_CONSIGNES ET EXERCICES_
1 – D'après le passage, quelles chansons passaient en boucle sur MTV ?
2 – Reproduisez fidèlement le passage en commençant par «Avec Thomas, on» et en poursuivant jusqu'à «vrai cercle vertueux.».

_PASSAGE_
- - - -

Avec du recul, je n’ai pas un seul nom en tête de quelqu’un dans mon entourage qui a eu un parcours linéaire, qui a trouvé ce qu’iel voulait étudier en un claquement de doigts et qui y est resté fidèle pendant 5 années durant. Mais à l’époque, ça je ne le savais pas encore. Nous avions toutes et tous les mêmes mots à la bouche : les angoisses de nos parents qui alourdissaient nos épaules déjà courbées sous le poids des devoirs à rendre et des partiels à venir qu’on allait inévitablement foirer.
En ce mois de novembre 2011, je n’avais pas encore conscience que je partirais de la fac de Droit au bout d’à peine trois mois pour me téléporter dès janvier dans l’UFR de Sciences Humaines et Sociales où j’allais (enfin) m’épanouir en cours d’Histoire et de Sociologie. Pour le moment, j’étais en Droit et je détestais le Droit : voilà à quoi se résumait ma vie. À peine jetée dans le grand bain que je me plantais déjà dans mon parcours. Quelle belle perspective pour la suite !
Au fil des semaines, ma présence en amphi s’était raréfiée pour se transformer en une absence prolongée qui n’inquiétait personne. Les rares fois où je me motivais à aller en cours, je finissais par vagabonder dans un Paris glacial où j’écumais les boutiques de long en large en travers. J’ai même fini par connaître les Grands Magasins comme ma poche. Mais je n’arrivais même pas à me réjouir de cette soudaine liberté car mes heures d’oisiveté me culpabilisaient. Je faisais tout pour ne pas rentrer à la maison trop tôt histoire que mes parents ne se doutent de rien. Et quand je sentais qu’ils étaient à deux doigts de découvrir le pot aux roses, j’allais squatter chez mon meilleur ami qui vivait à dix minutes à pieds pour faire mine d’être en cours. Nous étions devenus deux compagnons d’infortune (il n’avait pas été pris en DUT et se retrouvait en licence d’éco dans une fac pourrie) et le duo un peu médiocre que nous formions malgré nous nous rassurait l’un comme l’autre.
Au milieu du salon de mes parents, alors qu’un rayon de soleil pâle me réchauffe par la fenêtre, la découverte de Thomas est aussi stimulante qu’agréable. Je pianote à toute vitesse sur les touches de mon téléphone, ravie d’avoir trouvé une distraction digne d’intérêt (parce qu’écouter en boucle Paradise de Coldplay et Someone Like You d’Adele sur MTV, ça va deux secondes).
Avec Thomas, on a beaucoup discuté de tout et de rien. Il m’a rappelé que le lycée ne me manquait vraiment pas (mais alors VRAIMENT pas) et que, puisque je n’avais jamais été une fille paumée, mon errance estudiantine devait s’arrêter maintenant. J’ai pris mon courage à deux mains et j’ai entamé les procédures de réorientation alors qu’on discutait ensemble. Non pas pour l’impressionner, mais plutôt parce qu’il m’avait remise en mouvement. La machine était de nouveau en marche. En réalité, j’avais juste besoin que quelqu’un me rappelle que j’étais digne d’intérêt pour me trouver intéressante et donc me bouger les fesses. Un vrai cercle vertueux.

- - - -

_DONNÉES DE RÉFÉRENCE_
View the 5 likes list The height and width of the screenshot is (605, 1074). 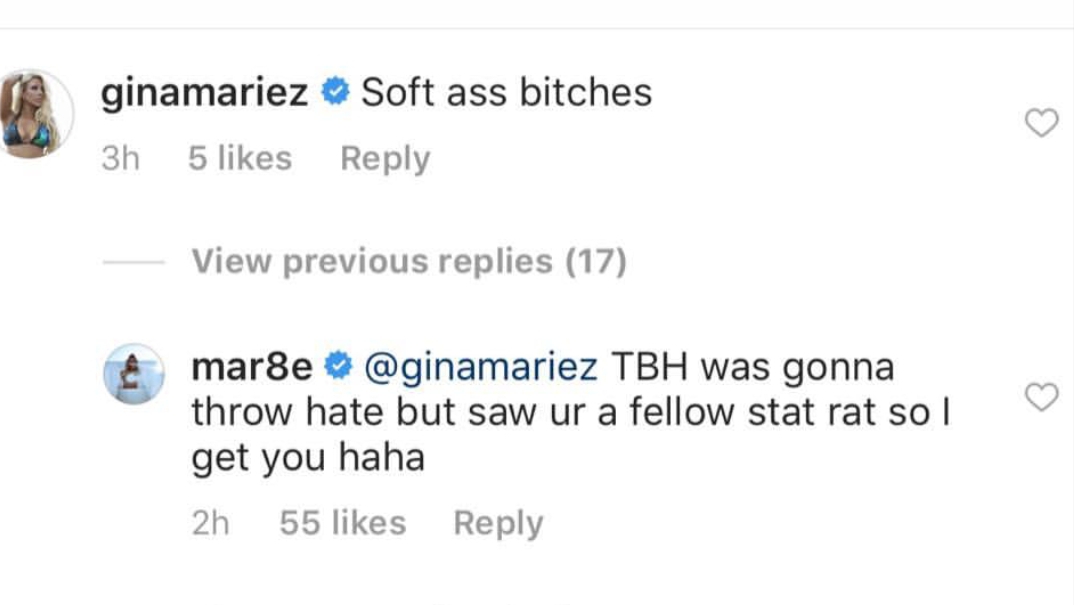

- - - -

_CORRIGÉ DES EXERCICES_
1 – Paradise de Coldplay et Someone Like You d'Adele.

2 –
Avec Thomas, on a beaucoup discuté de tout et de rien. Il m’a rappelé que le lycée ne me manquait vraiment pas (mais alors VRAIMENT pas) et que, puisque je n’avais jamais été une fille paumée, mon errance estudiantine devait s’arrêter maintenant. J’ai pris mon courage à deux mains et j’ai entamé les procédures de réorientation alors qu’on discutait ensemble. Non pas pour l’impressionner, mais plutôt parce qu’il m’avait remise en mouvement. La machine était de nouveau en marche. En réalité, j’avais juste besoin que quelqu’un me rappelle que j’étais digne d’intérêt pour me trouver intéressante et donc me bouger les fesses. Un vrai cercle vertueux.